Brustein and de Alwis study a thermodynamic description of the early cosmology and argue that the tunnelling tends to end up near extrema of the potential, and close to the "center" of the landscape where the coupling is of order one and the sizes of the internal manifold are close to the self-dual radii, taking KKLT as a moral example. This seems to agree with the observations of physicists such as Alon Faraggi that the self-dual dimensions of order one are preferred. I also believe in this kind of stuff - the vacuum selection mechanism that we will eventually find will favor the most "canonical" vacua which may be those that are close to the center. This idea is somewhat related to the "beauty is attractive" business but its focus is not on enhanced symmetries.

As far as I understand, John Baez:
  • rediscovered that the Standard Model group is SU(3) x SU(2) x U(1) divided by a certain Z_6 group
  • rediscovered that the complex spinor 16 of spin(10) is a good representation for a single generation of quarks and leptons - i.e. rediscovered one reason behind grand unified theories
  • realized that SU(5) is actually a subgroup of SO(10), not only spin(10), that moreover does not include the 2.pi-rotation and therefore the spinor is single-valued
  • rediscovered that manifolds with SU(5) holonomy are called Calabi-Yau five-folds
  • wants to study, for a very incomprehensible reason, manifolds whose holonomy coincides with the Standard Model gauge group

The last point seems rather unnatural to me because the holonomy is exactly the symmetry - a part of the tangential group - that is broken by the manifold’s curvature, while the gauge group of the Standard Model is a group that must be, on the contrary, completely unbroken to start with.
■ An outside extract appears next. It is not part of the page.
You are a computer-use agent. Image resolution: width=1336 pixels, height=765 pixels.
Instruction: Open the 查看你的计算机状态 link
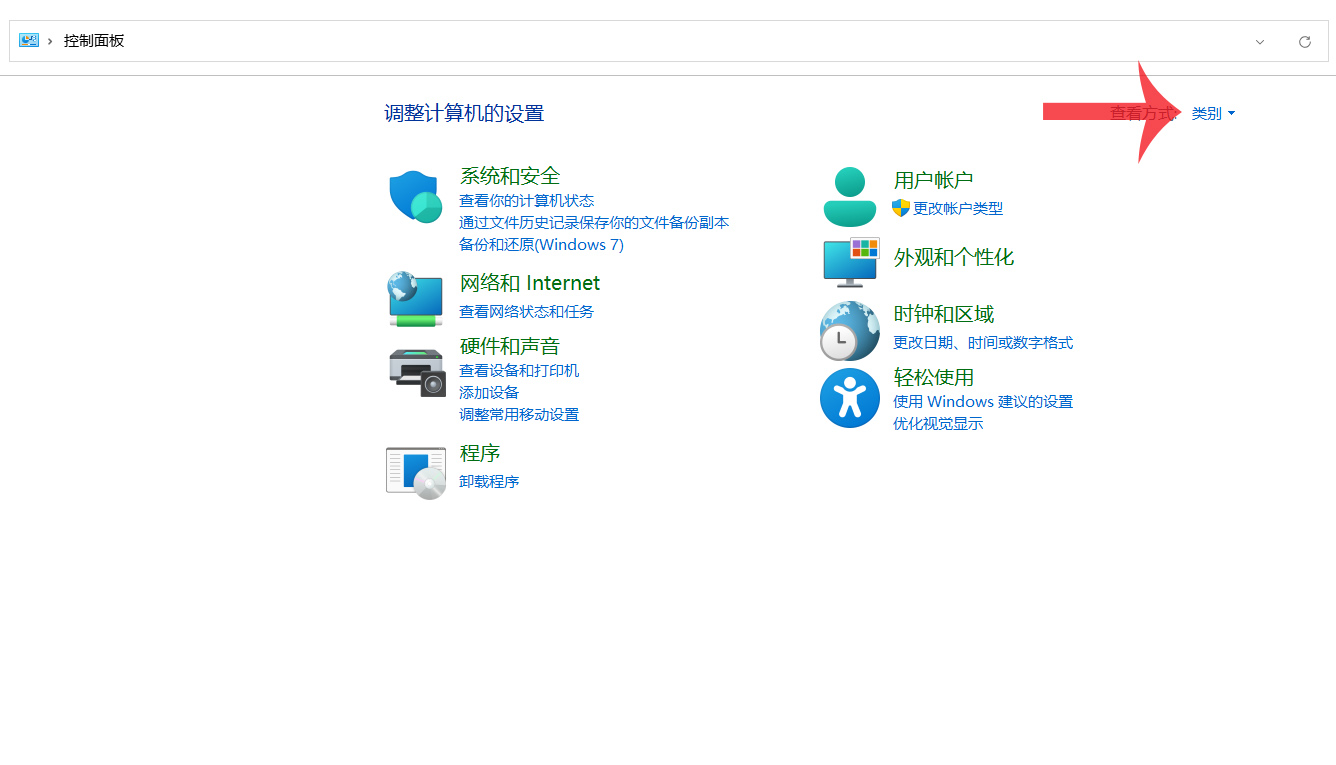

Comparing the dimensions 4+6 of the large and hidden dimensions in string theory with the (doubled - real) dimensions of the fundamental reps of SU(2) and SU(3) is pure numerology. The four dimensions of the space we know do not transform under the electroweak SU(2), and the six hidden dimensions cannot transform under the colorful SU(3).

Before the heterotic string theory was found, people wanted to create non-Abelian Kaluza-Klein theories with the isometry group giving you the Standard Model. They realized very soon that the required manifolds would have to have dimensions that exceed six. But as far as I can say, no one tried to interpret the Standard Model gauge group as a holonomy group because it seems to be a misunderstanding what the groups mean.